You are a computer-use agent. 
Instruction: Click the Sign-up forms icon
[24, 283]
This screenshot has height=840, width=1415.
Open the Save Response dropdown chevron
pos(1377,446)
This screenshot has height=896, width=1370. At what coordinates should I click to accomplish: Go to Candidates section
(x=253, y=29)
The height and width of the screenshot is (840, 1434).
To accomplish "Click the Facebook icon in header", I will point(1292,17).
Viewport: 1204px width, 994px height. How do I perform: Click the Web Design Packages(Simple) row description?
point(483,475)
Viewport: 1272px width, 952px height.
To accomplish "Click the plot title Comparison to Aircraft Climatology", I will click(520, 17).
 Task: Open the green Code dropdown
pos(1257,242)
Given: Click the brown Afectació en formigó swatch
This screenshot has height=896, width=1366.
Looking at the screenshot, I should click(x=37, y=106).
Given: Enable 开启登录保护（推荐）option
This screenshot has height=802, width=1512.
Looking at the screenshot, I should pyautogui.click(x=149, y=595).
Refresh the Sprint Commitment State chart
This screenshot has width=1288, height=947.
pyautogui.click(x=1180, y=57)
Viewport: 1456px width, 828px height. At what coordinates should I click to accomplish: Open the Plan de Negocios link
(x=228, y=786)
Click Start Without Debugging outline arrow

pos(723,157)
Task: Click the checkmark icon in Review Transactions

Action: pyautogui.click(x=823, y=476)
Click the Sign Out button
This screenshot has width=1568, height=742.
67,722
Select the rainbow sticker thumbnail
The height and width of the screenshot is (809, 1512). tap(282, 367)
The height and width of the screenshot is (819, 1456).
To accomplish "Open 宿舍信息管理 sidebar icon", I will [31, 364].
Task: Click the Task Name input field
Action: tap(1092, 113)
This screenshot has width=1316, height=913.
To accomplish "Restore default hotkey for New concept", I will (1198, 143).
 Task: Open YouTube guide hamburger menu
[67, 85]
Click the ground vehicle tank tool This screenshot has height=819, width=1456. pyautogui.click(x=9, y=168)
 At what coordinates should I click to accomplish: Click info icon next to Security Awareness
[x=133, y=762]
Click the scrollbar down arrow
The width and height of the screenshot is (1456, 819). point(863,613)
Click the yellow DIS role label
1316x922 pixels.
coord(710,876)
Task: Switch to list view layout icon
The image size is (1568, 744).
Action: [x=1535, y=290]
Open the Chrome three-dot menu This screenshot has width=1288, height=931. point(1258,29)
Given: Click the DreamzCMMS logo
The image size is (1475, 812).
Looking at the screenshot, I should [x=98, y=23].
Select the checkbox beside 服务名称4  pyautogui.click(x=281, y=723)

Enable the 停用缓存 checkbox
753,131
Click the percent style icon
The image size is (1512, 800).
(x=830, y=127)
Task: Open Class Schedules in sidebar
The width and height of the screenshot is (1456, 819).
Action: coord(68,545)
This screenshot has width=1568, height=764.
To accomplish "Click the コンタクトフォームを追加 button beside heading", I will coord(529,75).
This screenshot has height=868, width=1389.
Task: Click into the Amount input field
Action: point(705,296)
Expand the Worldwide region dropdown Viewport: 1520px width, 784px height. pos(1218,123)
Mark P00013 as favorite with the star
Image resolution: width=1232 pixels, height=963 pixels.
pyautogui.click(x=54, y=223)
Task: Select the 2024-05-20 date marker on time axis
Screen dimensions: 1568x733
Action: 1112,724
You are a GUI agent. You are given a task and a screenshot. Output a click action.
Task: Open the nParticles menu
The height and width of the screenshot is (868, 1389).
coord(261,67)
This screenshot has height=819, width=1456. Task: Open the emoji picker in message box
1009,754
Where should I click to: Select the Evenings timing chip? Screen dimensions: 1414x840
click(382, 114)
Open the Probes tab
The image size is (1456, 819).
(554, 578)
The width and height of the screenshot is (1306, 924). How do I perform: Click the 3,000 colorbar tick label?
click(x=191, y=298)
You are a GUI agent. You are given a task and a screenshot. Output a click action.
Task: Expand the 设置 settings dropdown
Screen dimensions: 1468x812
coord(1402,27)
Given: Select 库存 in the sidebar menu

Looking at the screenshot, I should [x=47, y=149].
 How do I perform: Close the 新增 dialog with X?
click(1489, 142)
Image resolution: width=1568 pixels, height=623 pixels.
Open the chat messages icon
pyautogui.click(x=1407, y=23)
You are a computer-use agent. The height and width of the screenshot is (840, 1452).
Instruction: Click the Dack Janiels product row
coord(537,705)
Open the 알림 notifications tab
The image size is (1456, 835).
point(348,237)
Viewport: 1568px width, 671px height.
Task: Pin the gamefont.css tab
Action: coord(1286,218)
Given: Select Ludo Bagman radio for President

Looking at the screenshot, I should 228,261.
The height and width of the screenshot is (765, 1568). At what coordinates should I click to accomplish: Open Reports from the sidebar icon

══════════

(About this task): What you return must match the data above character for character.

(Exercise answer):
You are a computer-use agent. 
Instruction: Click the Sign-up forms icon
[24, 283]
This screenshot has height=840, width=1415.
Open the Save Response dropdown chevron
pos(1377,446)
This screenshot has height=896, width=1370. At what coordinates should I click to accomplish: Go to Candidates section
(x=253, y=29)
The height and width of the screenshot is (840, 1434).
To accomplish "Click the Facebook icon in header", I will point(1292,17).
Viewport: 1204px width, 994px height. How do I perform: Click the Web Design Packages(Simple) row description?
point(483,475)
Viewport: 1272px width, 952px height.
To accomplish "Click the plot title Comparison to Aircraft Climatology", I will click(520, 17).
 Task: Open the green Code dropdown
pos(1257,242)
Given: Click the brown Afectació en formigó swatch
This screenshot has height=896, width=1366.
Looking at the screenshot, I should click(x=37, y=106).
Given: Enable 开启登录保护（推荐）option
This screenshot has height=802, width=1512.
Looking at the screenshot, I should pyautogui.click(x=149, y=595).
Refresh the Sprint Commitment State chart
This screenshot has width=1288, height=947.
pyautogui.click(x=1180, y=57)
Viewport: 1456px width, 828px height. At what coordinates should I click to accomplish: Open the Plan de Negocios link
(x=228, y=786)
Click Start Without Debugging outline arrow

pos(723,157)
Task: Click the checkmark icon in Review Transactions

Action: pyautogui.click(x=823, y=476)
Click the Sign Out button
This screenshot has width=1568, height=742.
67,722
Select the rainbow sticker thumbnail
The height and width of the screenshot is (809, 1512). tap(282, 367)
The height and width of the screenshot is (819, 1456).
To accomplish "Open 宿舍信息管理 sidebar icon", I will [31, 364].
Task: Click the Task Name input field
Action: tap(1092, 113)
This screenshot has width=1316, height=913.
To accomplish "Restore default hotkey for New concept", I will (1198, 143).
 Task: Open YouTube guide hamburger menu
[67, 85]
Click the ground vehicle tank tool This screenshot has height=819, width=1456. pyautogui.click(x=9, y=168)
 At what coordinates should I click to accomplish: Click info icon next to Security Awareness
[x=133, y=762]
Click the scrollbar down arrow
The width and height of the screenshot is (1456, 819). point(863,613)
Click the yellow DIS role label
1316x922 pixels.
coord(710,876)
Task: Switch to list view layout icon
The image size is (1568, 744).
Action: [x=1535, y=290]
Open the Chrome three-dot menu This screenshot has width=1288, height=931. point(1258,29)
Given: Click the DreamzCMMS logo
The image size is (1475, 812).
Looking at the screenshot, I should [x=98, y=23].
Select the checkbox beside 服务名称4  pyautogui.click(x=281, y=723)

Enable the 停用缓存 checkbox
753,131
Click the percent style icon
The image size is (1512, 800).
(x=830, y=127)
Task: Open Class Schedules in sidebar
The width and height of the screenshot is (1456, 819).
Action: coord(68,545)
This screenshot has width=1568, height=764.
To accomplish "Click the コンタクトフォームを追加 button beside heading", I will coord(529,75).
This screenshot has height=868, width=1389.
Task: Click into the Amount input field
Action: point(705,296)
Expand the Worldwide region dropdown Viewport: 1520px width, 784px height. pos(1218,123)
Mark P00013 as favorite with the star
Image resolution: width=1232 pixels, height=963 pixels.
pyautogui.click(x=54, y=223)
Task: Select the 2024-05-20 date marker on time axis
Screen dimensions: 1568x733
Action: 1112,724
You are a GUI agent. You are given a task and a screenshot. Output a click action.
Task: Open the nParticles menu
The height and width of the screenshot is (868, 1389).
coord(261,67)
This screenshot has height=819, width=1456. Task: Open the emoji picker in message box
1009,754
Where should I click to: Select the Evenings timing chip? Screen dimensions: 1414x840
click(382, 114)
Open the Probes tab
The image size is (1456, 819).
(554, 578)
The width and height of the screenshot is (1306, 924). How do I perform: Click the 3,000 colorbar tick label?
click(x=191, y=298)
You are a GUI agent. You are given a task and a screenshot. Output a click action.
Task: Expand the 设置 settings dropdown
Screen dimensions: 1468x812
coord(1402,27)
Given: Select 库存 in the sidebar menu

Looking at the screenshot, I should [x=47, y=149].
 How do I perform: Close the 新增 dialog with X?
click(1489, 142)
Image resolution: width=1568 pixels, height=623 pixels.
Open the chat messages icon
pyautogui.click(x=1407, y=23)
You are a computer-use agent. The height and width of the screenshot is (840, 1452).
Instruction: Click the Dack Janiels product row
coord(537,705)
Open the 알림 notifications tab
The image size is (1456, 835).
point(348,237)
Viewport: 1568px width, 671px height.
Task: Pin the gamefont.css tab
Action: coord(1286,218)
Given: Select Ludo Bagman radio for President

Looking at the screenshot, I should 228,261.
The height and width of the screenshot is (765, 1568). At what coordinates should I click to accomplish: Open Reports from the sidebar icon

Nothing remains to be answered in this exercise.